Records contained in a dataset
==============================
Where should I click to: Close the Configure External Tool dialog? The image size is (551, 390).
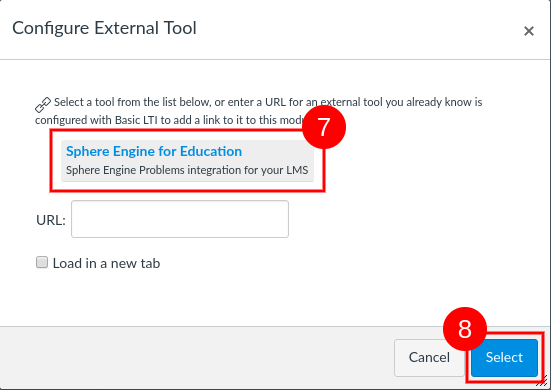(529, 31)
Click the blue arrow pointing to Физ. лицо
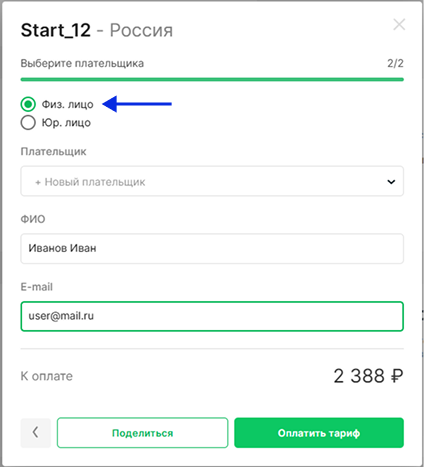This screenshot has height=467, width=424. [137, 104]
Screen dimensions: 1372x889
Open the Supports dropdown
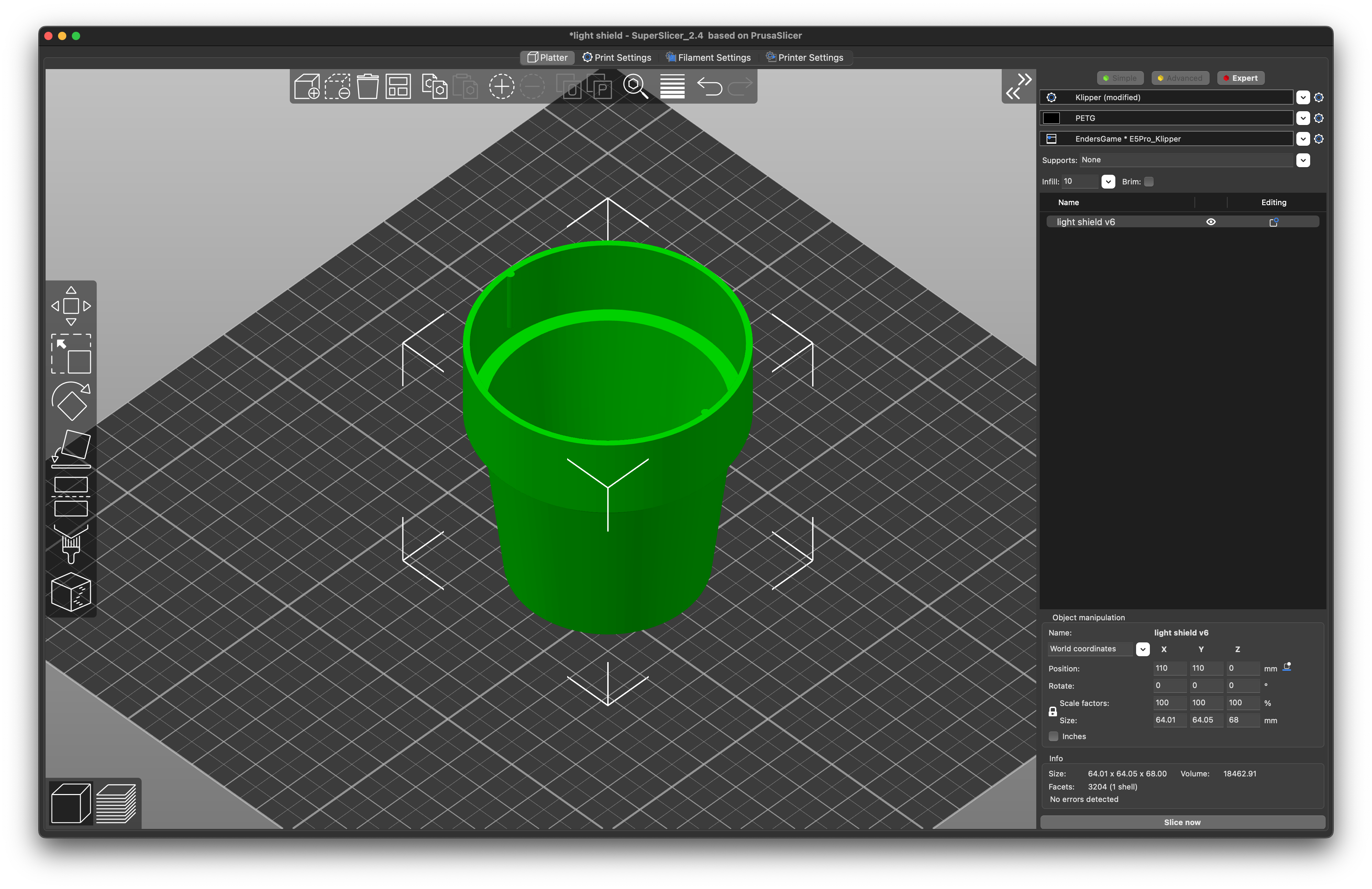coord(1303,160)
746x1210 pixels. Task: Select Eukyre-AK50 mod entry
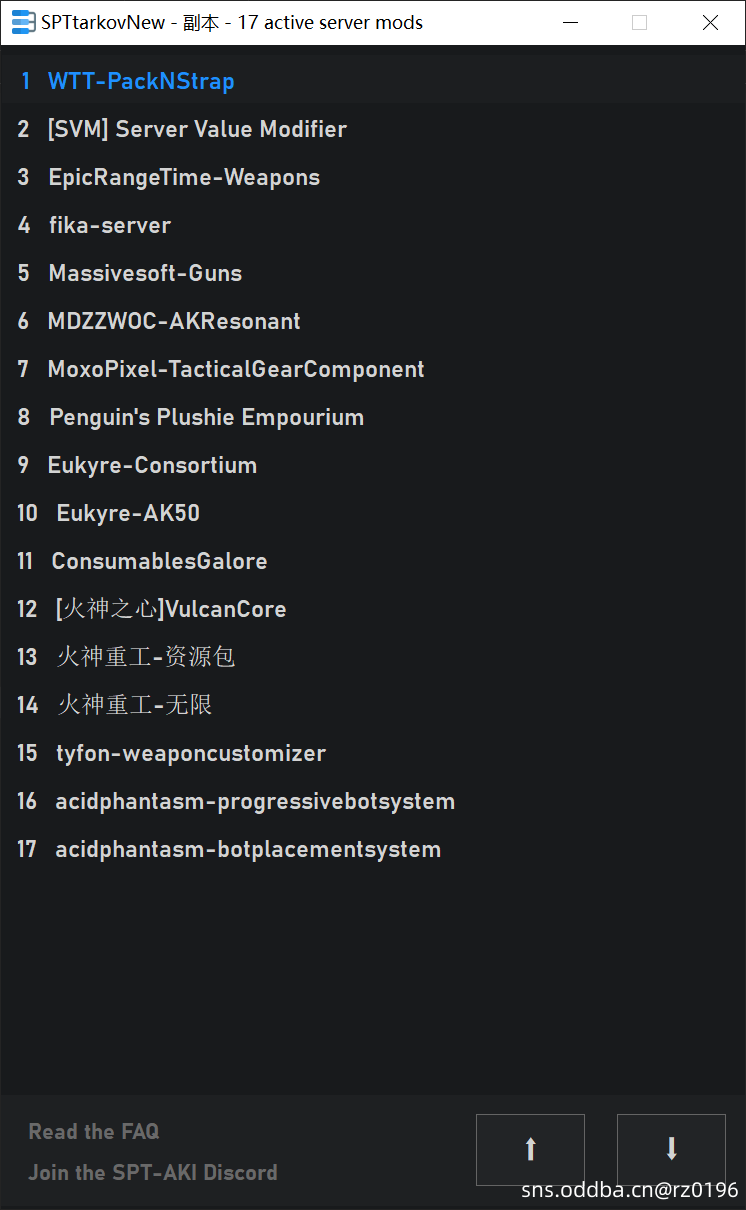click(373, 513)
==============================
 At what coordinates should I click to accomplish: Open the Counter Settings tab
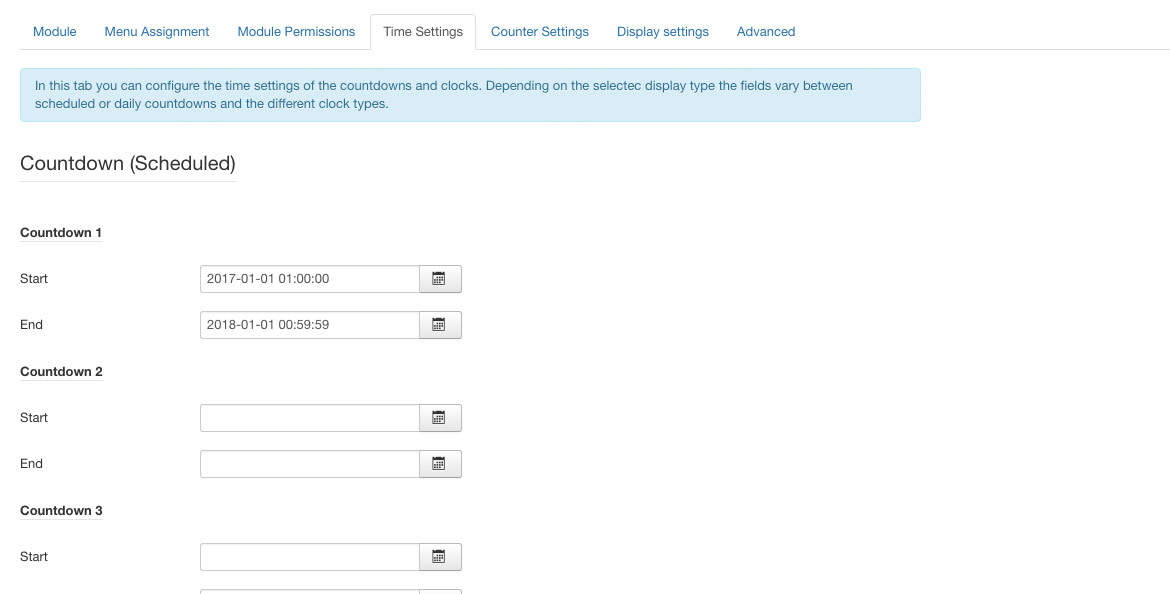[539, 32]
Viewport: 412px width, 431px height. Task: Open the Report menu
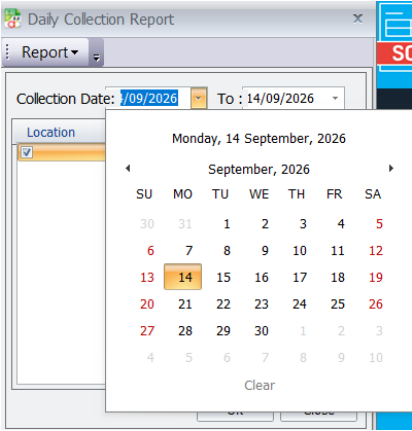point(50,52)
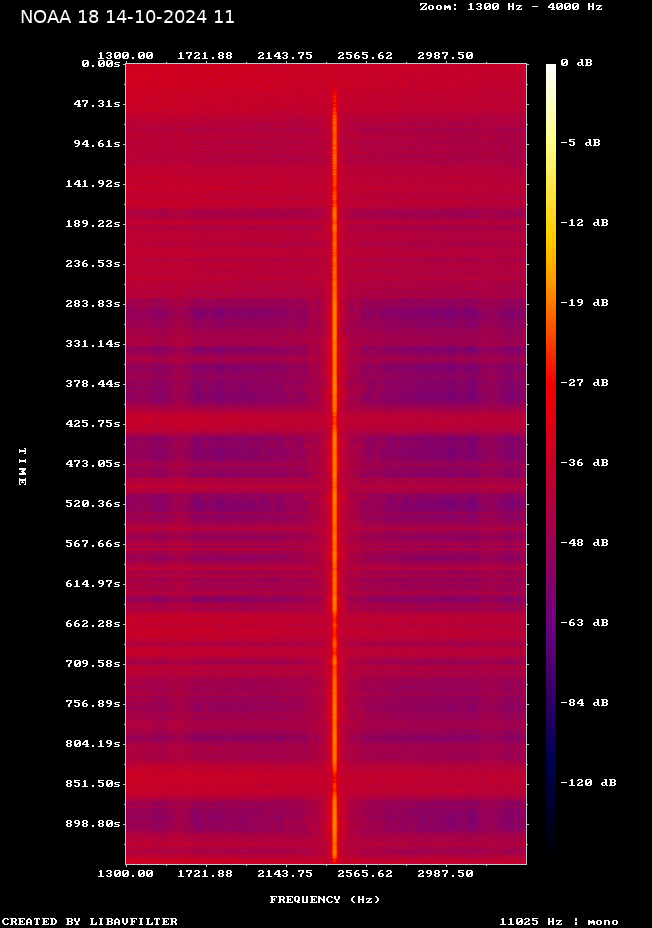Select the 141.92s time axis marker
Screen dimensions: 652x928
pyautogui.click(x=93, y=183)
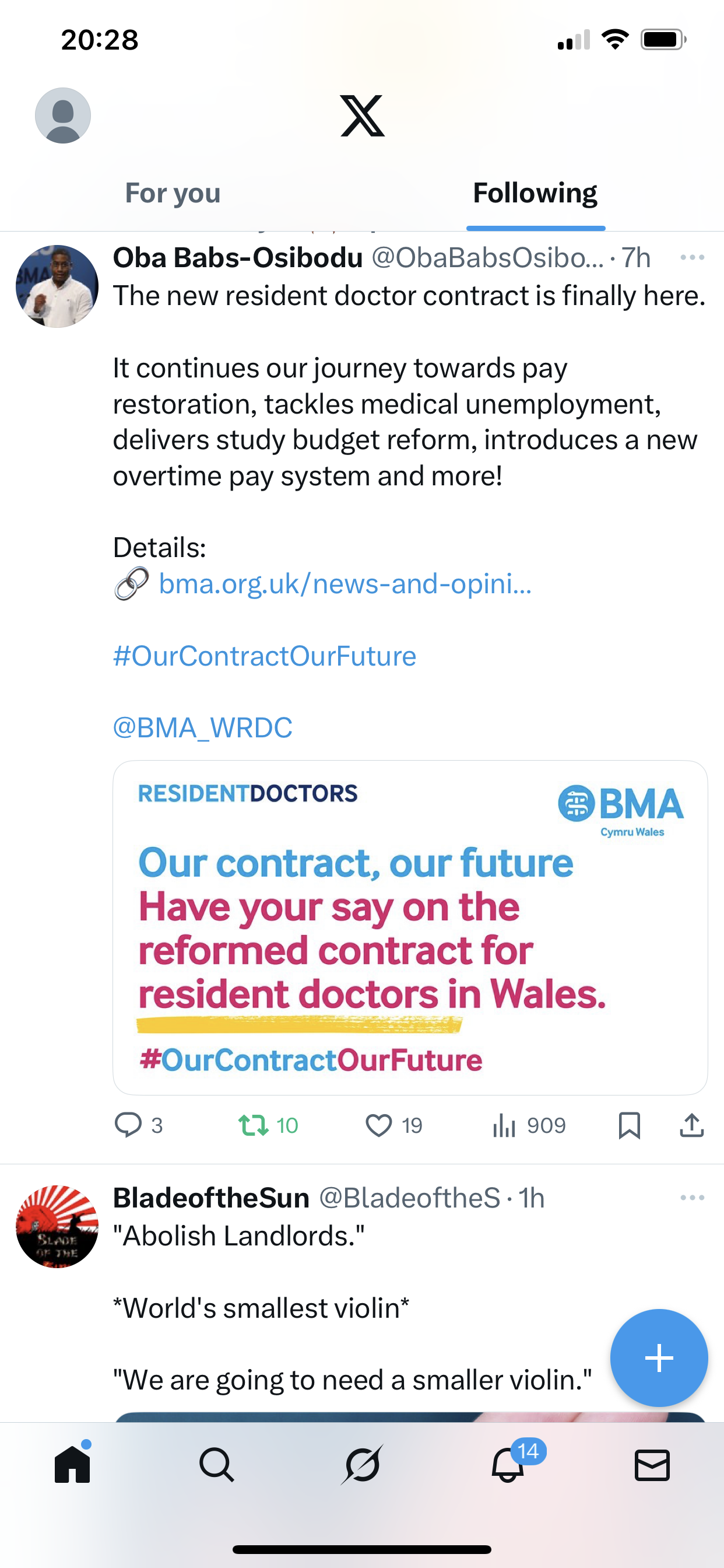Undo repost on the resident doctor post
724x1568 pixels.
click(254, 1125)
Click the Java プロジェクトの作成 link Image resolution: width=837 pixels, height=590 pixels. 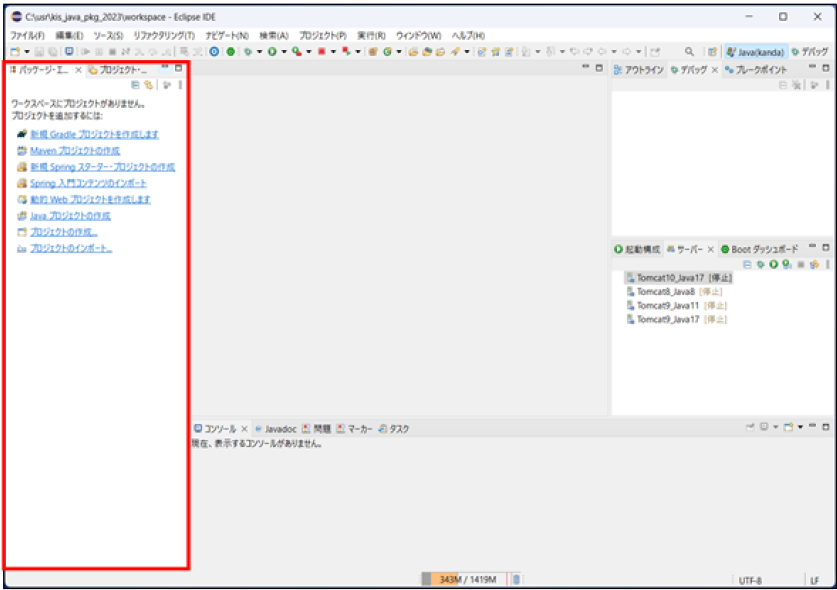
==============================
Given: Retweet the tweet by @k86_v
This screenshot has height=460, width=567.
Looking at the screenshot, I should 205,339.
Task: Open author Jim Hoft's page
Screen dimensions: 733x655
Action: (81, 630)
==============================
● What is being asked
Look above for the line with "Where should I" and copy exactly from it through the line with "Screen dimensions: 1372x889", both included. Omit the pictures.

● Task output
Where should I click to: Close the Configure External Tool dialog? The image size is (551, 390).
(529, 31)
Click the blue arrow pointing to Физ. лицо
This screenshot has height=467, width=424. [137, 104]
Screen dimensions: 1372x889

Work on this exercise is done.